- PASSAGE SHOWN:

Nevado Copa (possibly from qupa, a Quechua word for the mineral turquoise and the turquoise color) is a mountain in the Andes of Peru whose summit reaches about  above sea level. It is situated in the Ancash Region, Asunción Province, Chacas District, and in the Carhuaz Province, Marcará District, south-east of Hualcán. Its territory is within the Peruvian protection area of Huascarán National Park and is part of the Cordillera Blanca.

Lake Allicocha lies south-east of Copa while Lake Lejiacocha is located to the south-west of the mountain. Legiamayo River originates from mount Copa, in the area nearby Lake Lejiacocha.

Alternative names 
Copa is also named Chucushcaraju (possibly from Quechua chukuy to make someone put a headdress on / crouch, bend down, -sqa a suffix, rahu snow, ice, mountain with snow, "headdressed mountain with snow" or "crouched mountain with snow"), Pamparaju (possibly from Quechua pampa a large plain, "plain mountain with snow") or Carhuacatac (possibly from Quechua qarwa leaf worm, larva of a beetle / pale / yellowish / golden, qataq someone who covers someone or something with a blanket, t'aqaq sower).

- LISTED RECORDS:
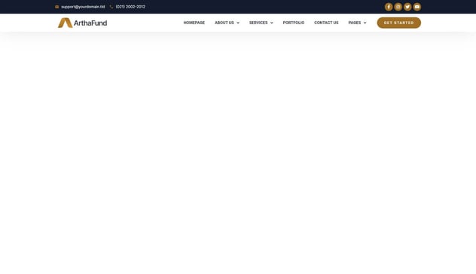Open the Contact Us menu item
476x274 pixels.
pos(326,23)
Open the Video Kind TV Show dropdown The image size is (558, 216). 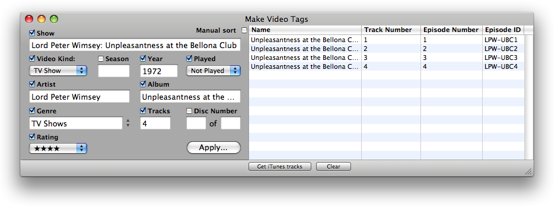(x=58, y=71)
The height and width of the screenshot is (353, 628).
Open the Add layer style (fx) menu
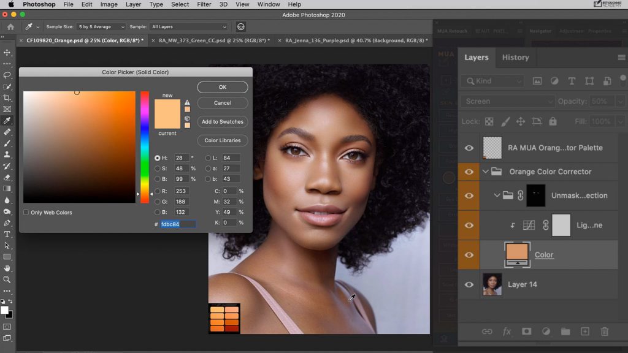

- TASKS TO CARRY OUT:
1. Repeat the Nevado Copa passage word for word, from "Nevado Copa (possibly" to "nearby Lake Lejiacocha.".
2. Reproduce the records exactly from the line with "The height and" through the end of the records, leaving out the pictures.
The Nevado Copa passage and the records come from separate, unrelated sources.

- TASK ANSWERS:
1.
Nevado Copa (possibly from qupa, a Quechua word for the mineral turquoise and the turquoise color) is a mountain in the Andes of Peru whose summit reaches about  above sea level. It is situated in the Ancash Region, Asunción Province, Chacas District, and in the Carhuaz Province, Marcará District, south-east of Hualcán. Its territory is within the Peruvian protection area of Huascarán National Park and is part of the Cordillera Blanca.

Lake Allicocha lies south-east of Copa while Lake Lejiacocha is located to the south-west of the mountain. Legiamayo River originates from mount Copa, in the area nearby Lake Lejiacocha.

2.
The height and width of the screenshot is (353, 628).
Open the Add layer style (fx) menu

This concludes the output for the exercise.